Imaginez aujourd'hui un des CEO de SEGA West agir de la sorte, pensez vous que Haruki Satomi laisserai faire ?
Warner : si, historiquement SEGA est une boîte américaine, mais comme le dit Spin, à cette époque, l'argent, les machines, la direction, tout vient du Japon. Tout se décide au Japon depuis quelques temps déjà , donc même si l'influence de SoA varie selon les époques, cela reste une branche d'une société japonaise.

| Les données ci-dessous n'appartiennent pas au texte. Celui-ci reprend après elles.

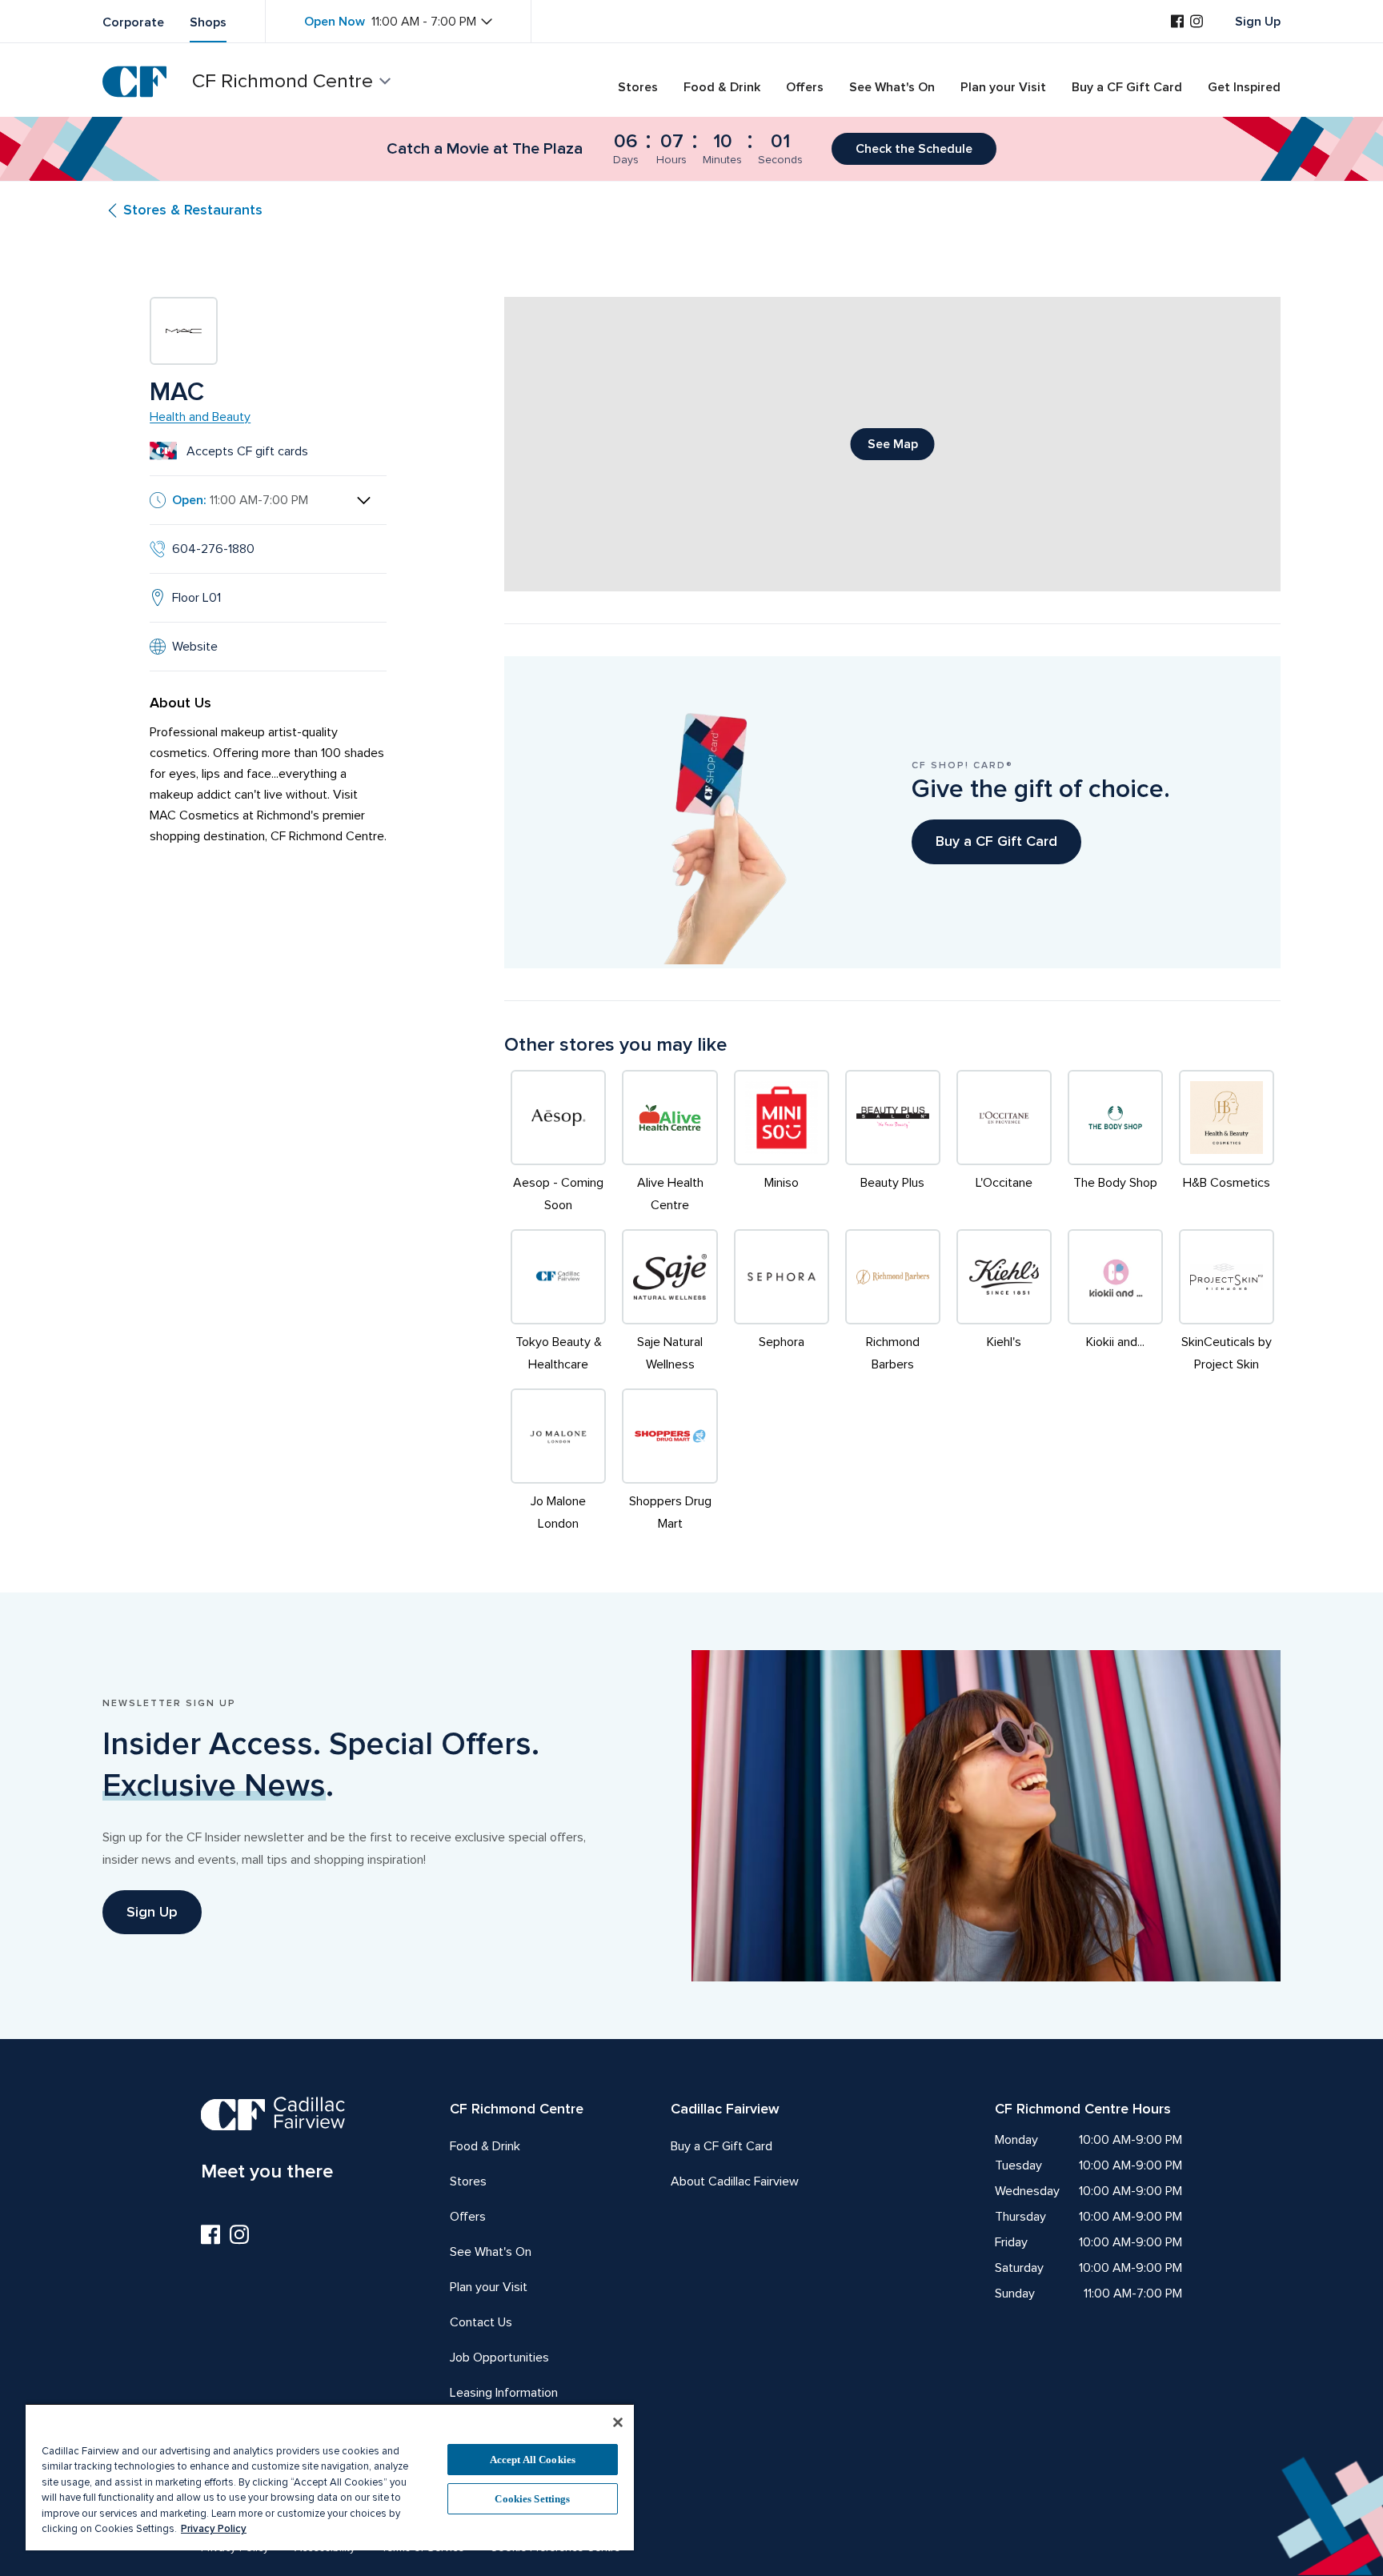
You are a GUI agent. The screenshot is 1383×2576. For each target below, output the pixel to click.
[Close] (618, 2422)
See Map (893, 444)
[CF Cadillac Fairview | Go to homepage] (134, 82)
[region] (330, 2476)
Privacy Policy (214, 2528)
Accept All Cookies (532, 2460)
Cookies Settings (532, 2499)
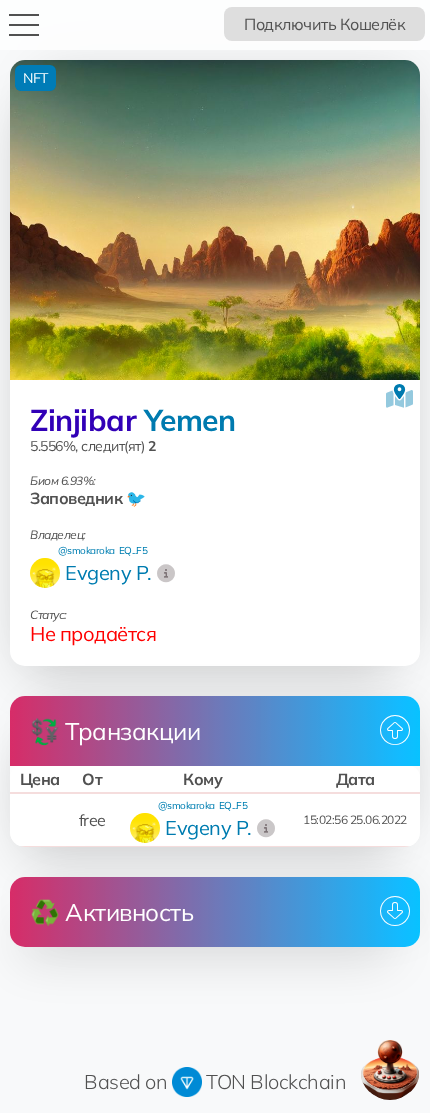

Kalinske était effectivement super balaise (et je vous invite à voir l'épisode de The Toys That Made Us sur Barbie, dans lequel il apparaît), et il a réussi à peu près partout o๠il est passé, ce qui ne peut pas être un hasard. Mais il n'avait pas la vision du monde du jeu vidéo qu'il fallait pour pérenniser la marque SEGA auprès du public.
Rage, 09 oct 2018 - 3:04
Lol Kalinske balaise : c'est la team publicitaire derrière le slogan éponyme qui est le génie. Et du côté de chez Sega c'est Sonic et la claque que le jeu a été qui a était vecteur de succès. Kalinske c'est juste le type qui était là au bon moment. Et sous l'ère 32 Bits il n'a fait que enfoncer Sega au lieu de les tirer vers le haut la preuve que c'est une daube quand il y a un challenger qui se met sur le même créneau.:bad::bad::bad:
@Rage: C'est quand même lui qui demande et qui donne carte verte pour les publicités. En revanche, je soupçonne (même certain) que c'est aussi lui qui a donné feu vert à certains pontes de SoA pour aller chez Sony.